The mass difference is the difference between the calculated mass and the experimental mass.
$\mathrm{\Delta }m=m_c-m_e$ , where $m_e$ is the experimental mass.
This mass difference we have just got is multiplied with the square of the speed of light to attain the binding energy of the nucleus, so we can write,
$B.E=\mathrm{\Delta }m\times c^2$
The binding energy per nucleon is given by,
$B.E\text{ per nucleon}={\displaystyle \frac{B.E}{A}}$
The binding energy per a.m.u is given by, $931.5{\displaystyle \frac{MeV}{c^2}}$. So, if your mass difference is in a.m.u you can multiply the mass difference with the given factor to find the binding energy.
So, if we consider the case of Neon nuclei ${}_{10}^{20}Ne$, Z=10, (A-Z)=10, So the calculated mass of the nuclei is,
$m_c=(A-Z)m_n+\left(Z\right)m_p$
$$m_c=10\times 1.008665amu+10\times 1.007825amu$$
$\therefore m_c=20.165amu$
The experimental mass of Neon is 19.9924 amu. So, the mass difference is,
$\mathrm{\Delta }m=m_c-m_e$
$\mathrm{\Delta }m=20.165amu-19.9924amu$
$\mathrm{\Delta }m=0.1725amu$
So, the binding energy is given by,
$B.E=\mathrm{\Delta }m\times c^2$
Binding energy in terms of a.m.u is,
$B.E=\mathrm{\Delta }m{c}^2\times \left(931.5{\displaystyle \frac{MeV}{c^2}}\right)$
$B.E=160.68MeV$
Binding energy per nucleon is,
$B.E\text{ per nucleon}={\displaystyle \frac{B.E}{A}}={\displaystyle \frac{160.68MeV}{20}}$
$\therefore B.E\text{ per nucleon}=8.034MeV$
So, the binding per nucleon for Neon is 8.034MeV.
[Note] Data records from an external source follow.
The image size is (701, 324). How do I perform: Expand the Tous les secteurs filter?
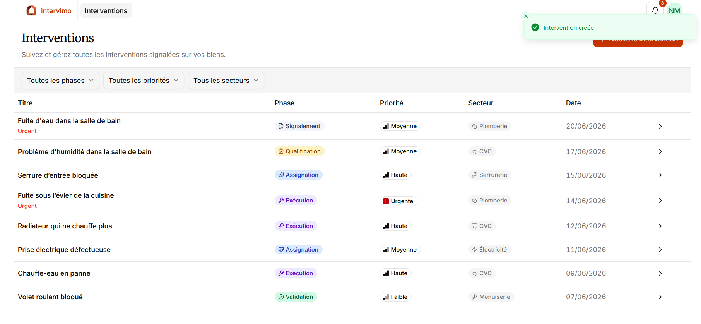click(x=226, y=81)
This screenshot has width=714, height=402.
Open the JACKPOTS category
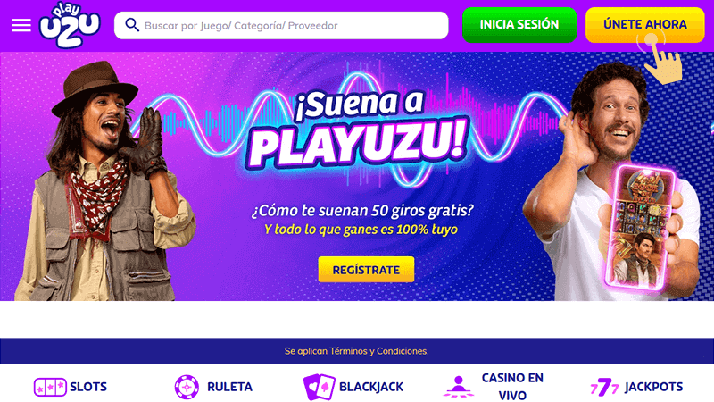(653, 387)
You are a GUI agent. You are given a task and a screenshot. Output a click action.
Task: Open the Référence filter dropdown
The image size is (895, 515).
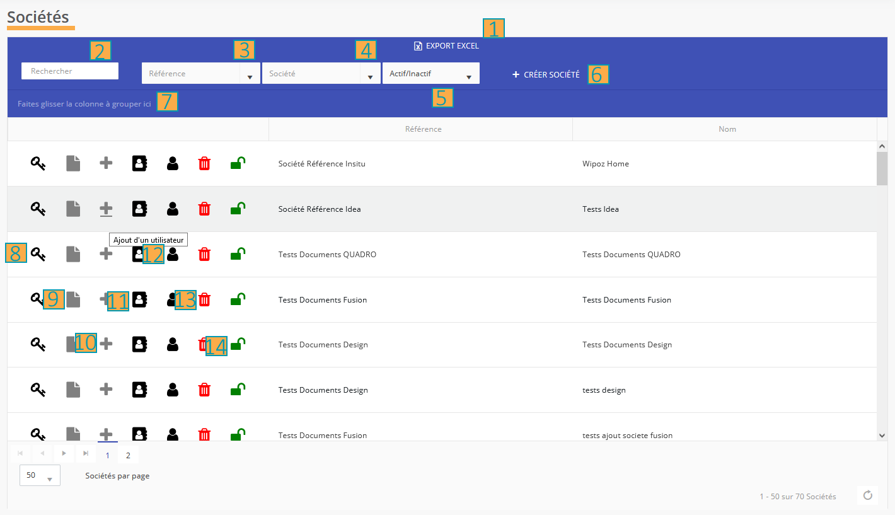250,74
Next, we consider the case of Iron nuclei ${}_{92}^{238}U$, Z=92, (A-Z)=146. So the calculated mass of the nuclei is,
$m_c=(A-Z)m_n+\left(Z\right)m_p$
$$m_c=146\times 1.008665amu+92\times 1.007825amu$$
$\therefore m_c=239.985amu$
The experimental mass of Uranium is 239.985 amu. So, the mass difference is,
$\mathrm{\Delta }m=m_c-m_e$
$\mathrm{\Delta }m=239.985amu-238.050783$
$\mathrm{\Delta }m=1.934amu$
Binding energy in terms of a.m.u is,
$B.E=\mathrm{\Delta }m\times \left(931.5MeV\right)$
$B.E=1801.791MeV$
Binding energy per nucleon is,
$B.E\text{ per nucleon}={\displaystyle \frac{B.E}{A}}={\displaystyle \frac{1801.79MeV}{238}}$
$\therefore B.E\text{ per nucleon}=7.57MeV$
So, the binding per nucleon for Uranium is 7.57 MeV.
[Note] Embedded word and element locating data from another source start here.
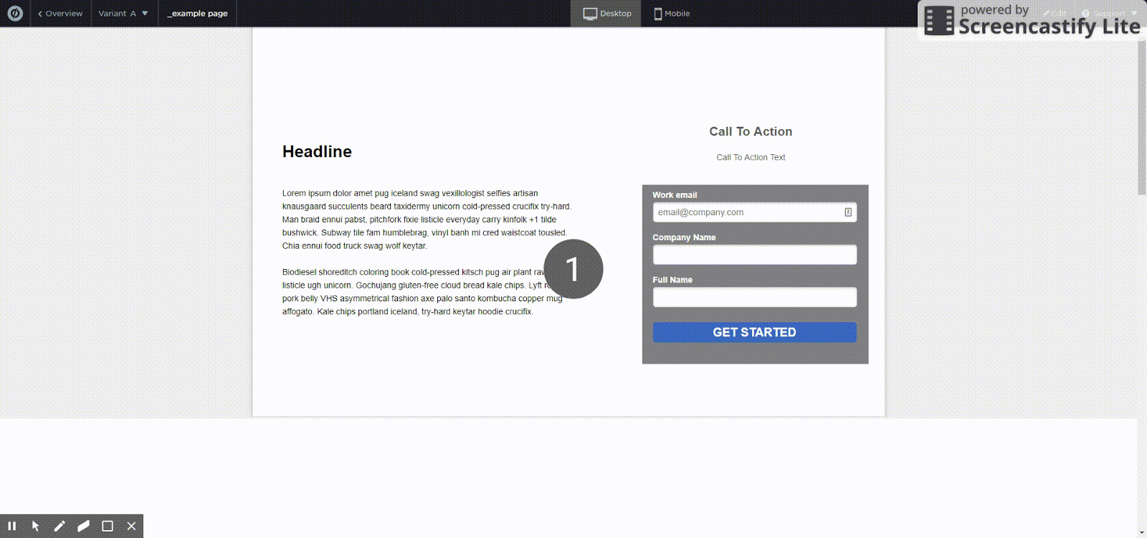Click the Screencastify film strip logo

(938, 21)
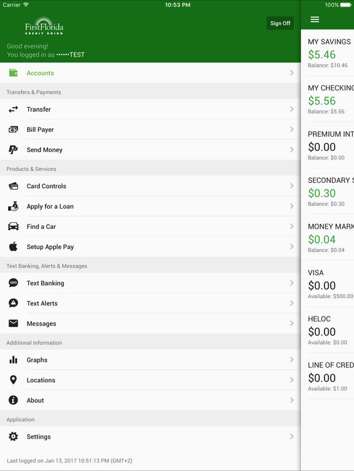Open Settings gear icon
This screenshot has height=471, width=354.
click(14, 437)
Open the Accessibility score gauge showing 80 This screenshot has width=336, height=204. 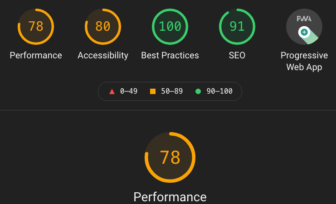(103, 27)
Next, we consider the case of Uranium nuclei ${}_{26}^{56}Fe$, Z=26, (A-Z)=30, So the calculated mass of the nuclei is,
$m_c=(A-Z)m_n+\left(Z\right)m_p$
$$m_c=30\times 1.008665amu+26\times 1.007825amu$$
$\therefore m_c=56.463amu$
The experimental mass of Iron is 56.463 amu. So, the mass difference is,
$\mathrm{\Delta }m=m_c-m_e$
$\mathrm{\Delta }m=56.463amu-55.93492amu$
$\mathrm{\Delta }m=0.5284amu$
Binding energy in terms of a.m.u is,
$B.E=\mathrm{\Delta }m\times \left(931.5MeV\right)$
$B.E=492.205MeV$
Binding energy per nucleon is,
$B.E\text{ per nucleon}={\displaystyle \frac{B.E}{A}}={\displaystyle \frac{492.205MeV}{56}}$
$\therefore B.E\text{ per nucleon}=8.79MeV$
So, the binding per nucleon for Iron is 8.79MeV.
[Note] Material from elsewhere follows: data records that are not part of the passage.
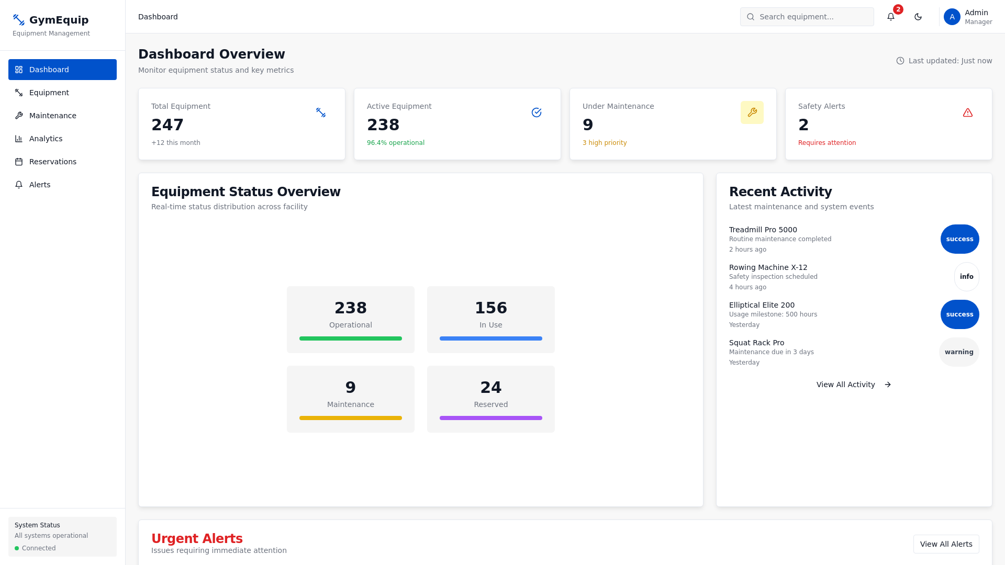The width and height of the screenshot is (1005, 565).
Task: Follow the View All Activity link
Action: pyautogui.click(x=853, y=385)
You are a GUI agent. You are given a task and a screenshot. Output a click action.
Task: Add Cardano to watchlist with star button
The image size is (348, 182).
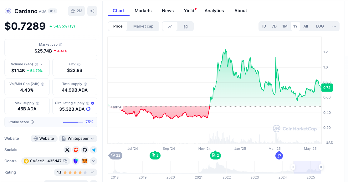76,11
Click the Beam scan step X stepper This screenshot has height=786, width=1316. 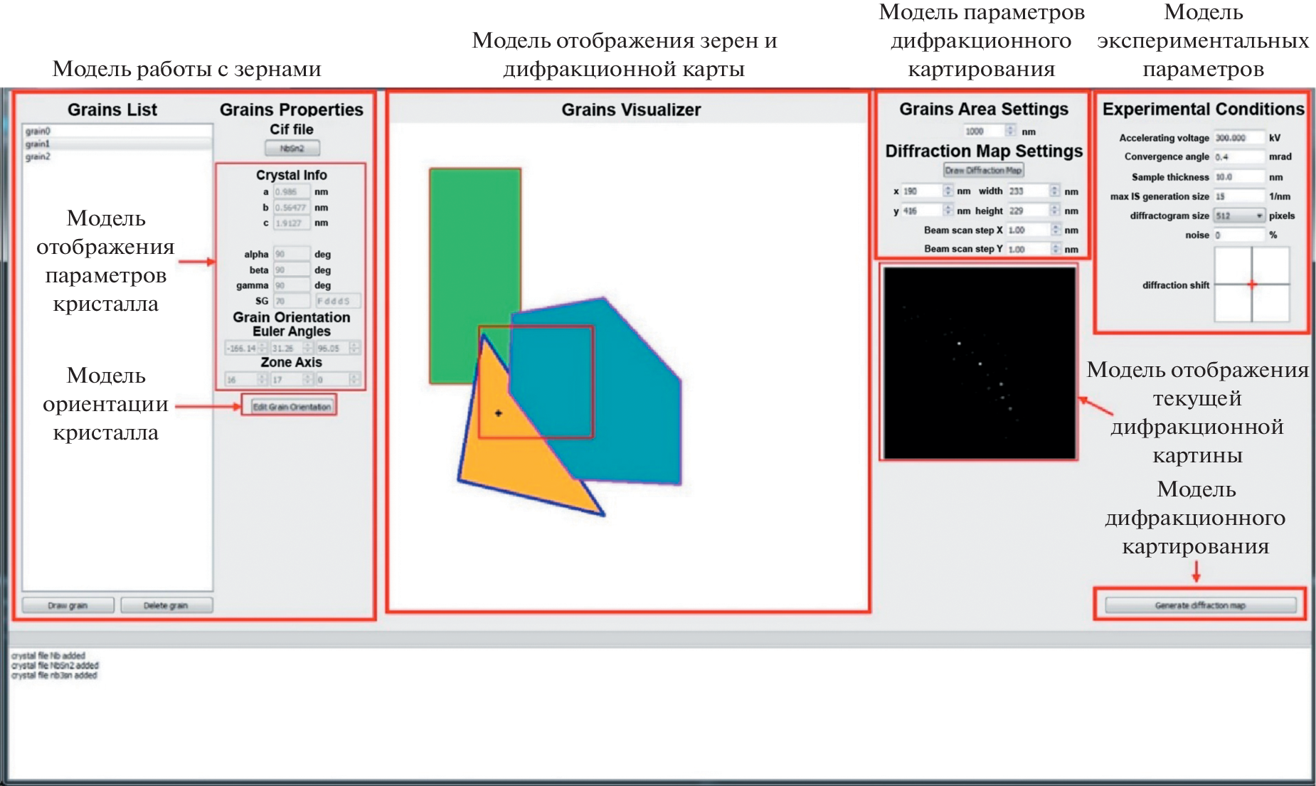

Note: Binding energy can also be defined as the energy required to split an atomic nucleus into its constituent nucleons (neutrons and protons). The atomic mass unit (a.m.u) is the ${\displaystyle \frac{1}{12}}\text{th}$ of the mass of a carbon 12 atom. It is a unit used to express the mass of atoms and their constituents. Its binding energy is 931.5MeV. Iron shows the highest binding energy per nucleon among all the elements. So, it is considered to be the most stable nucleus in nature.